Provided entries:
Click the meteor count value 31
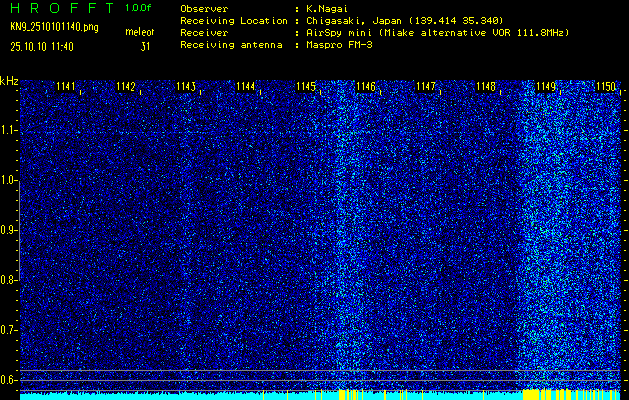This screenshot has height=400, width=629. [x=145, y=46]
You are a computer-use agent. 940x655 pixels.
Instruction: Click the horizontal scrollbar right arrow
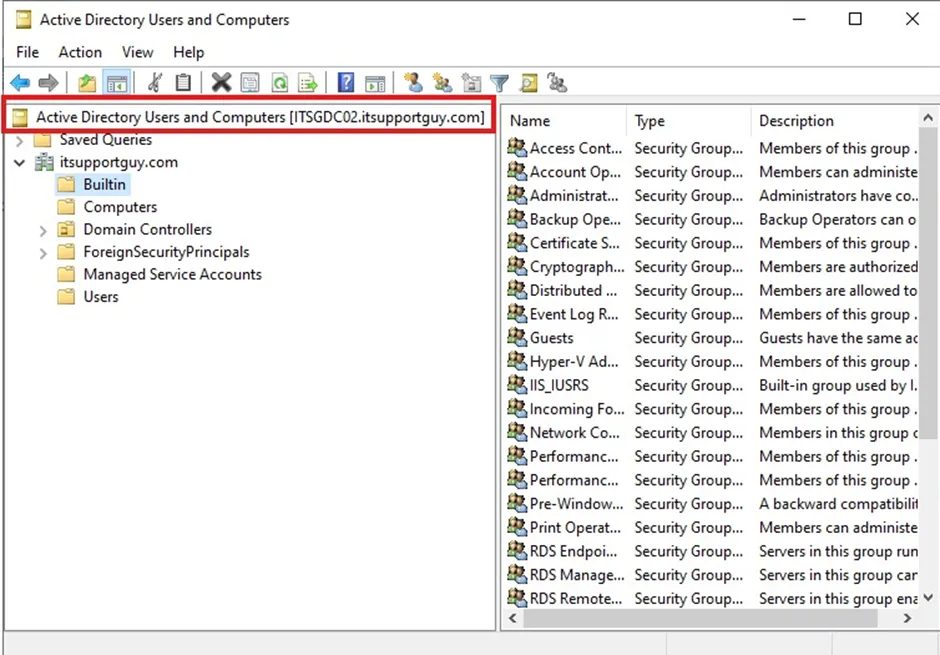tap(907, 619)

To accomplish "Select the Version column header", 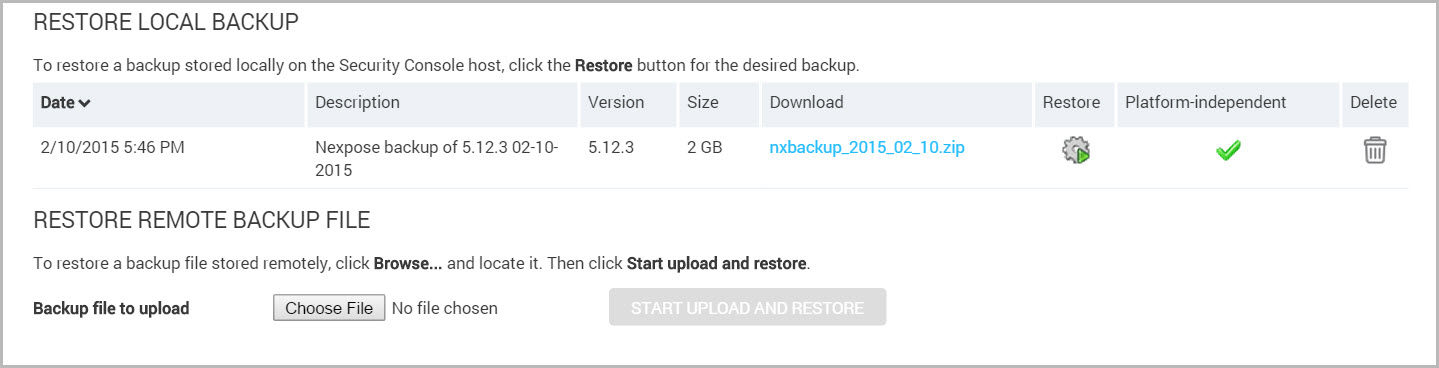I will pos(616,102).
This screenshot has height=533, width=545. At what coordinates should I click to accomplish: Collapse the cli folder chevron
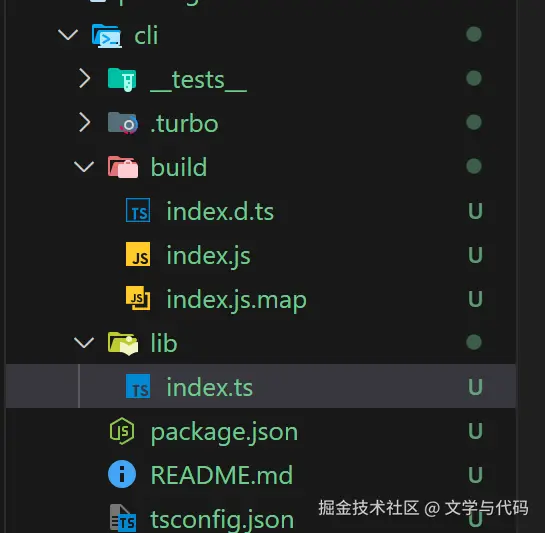[68, 35]

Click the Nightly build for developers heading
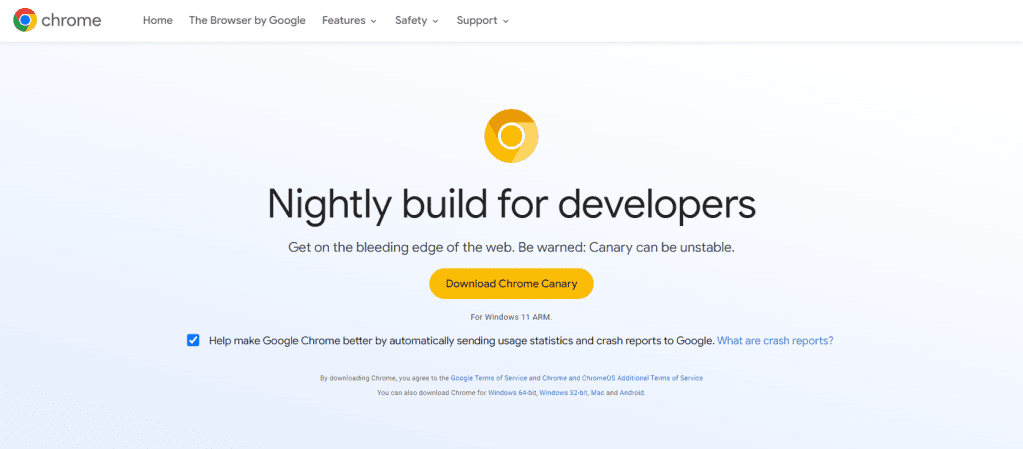click(x=511, y=204)
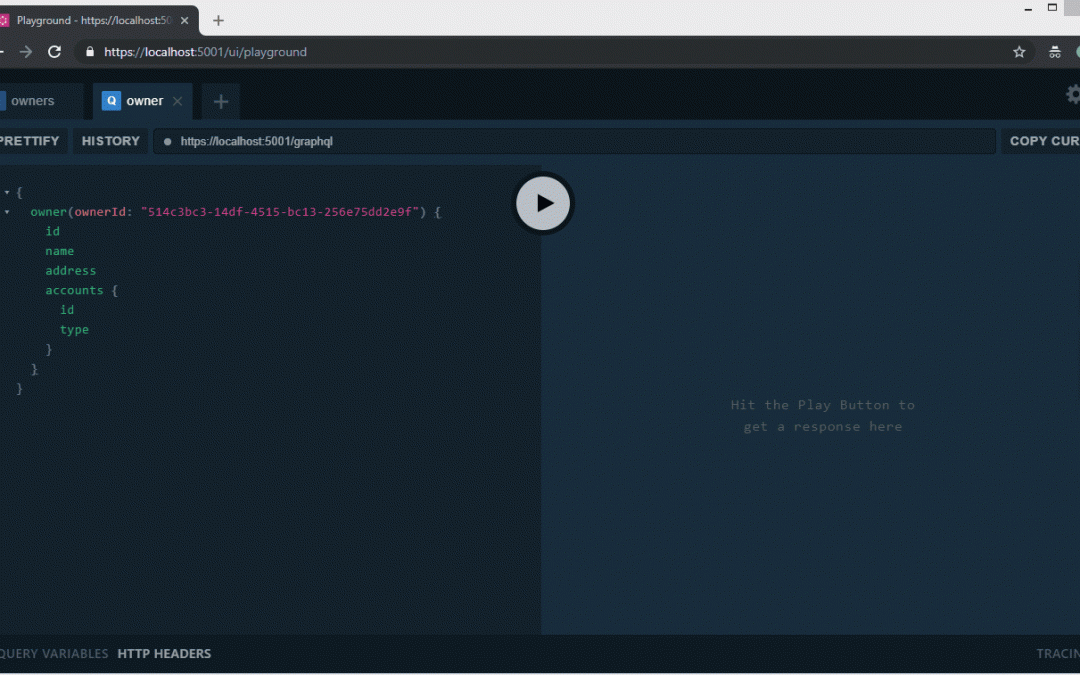Add a new Playground query tab
Image resolution: width=1080 pixels, height=675 pixels.
221,101
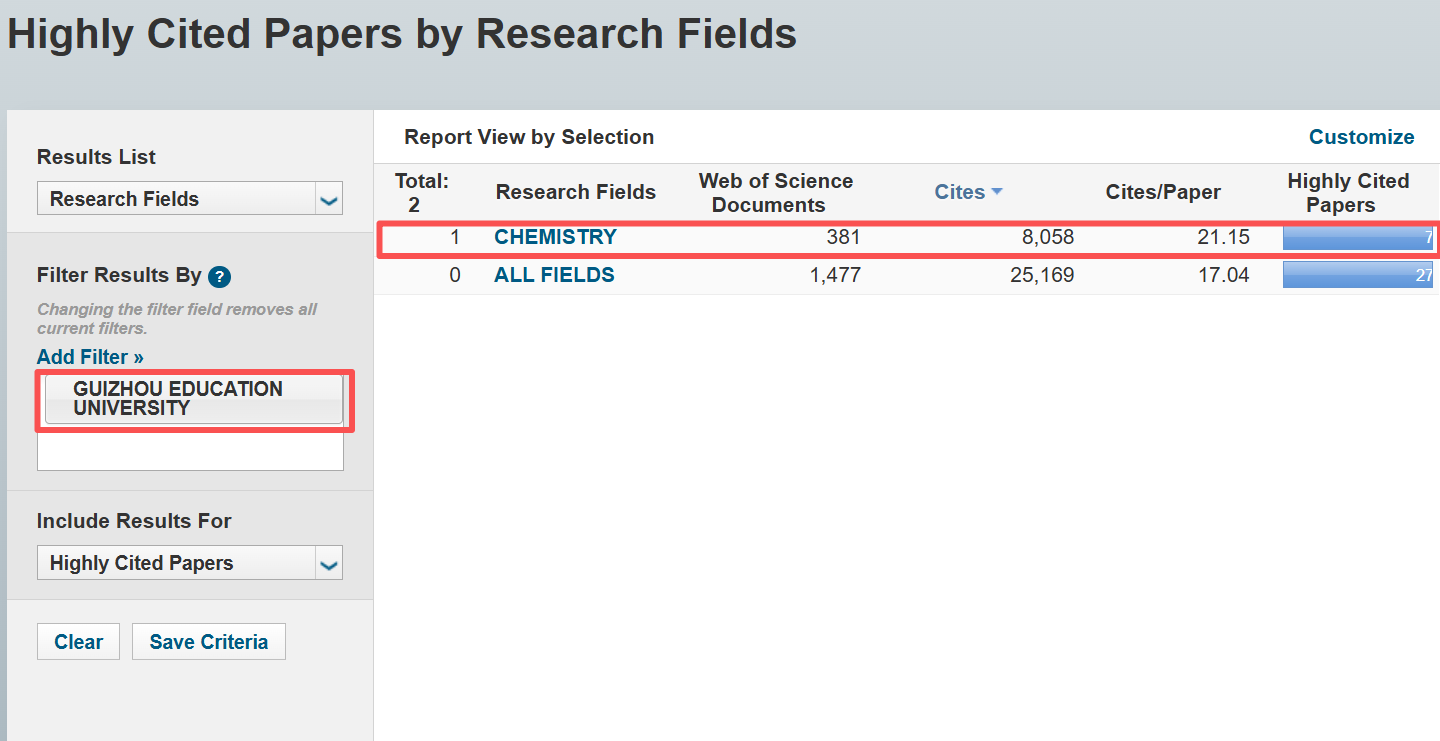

Problem: From the line containing "This screenshot has height=533, width=545." through the end of the entries, quote each line exactly and nothing else, excluding all pictures.

Reply to the exercise:
This screenshot has height=533, width=545. At what coordinates should I click to accomplish: Collapse the cli folder chevron
[68, 35]

Click the Nightly build for developers heading
click(x=511, y=204)
Add a new Playground query tab
Image resolution: width=1080 pixels, height=675 pixels.
221,101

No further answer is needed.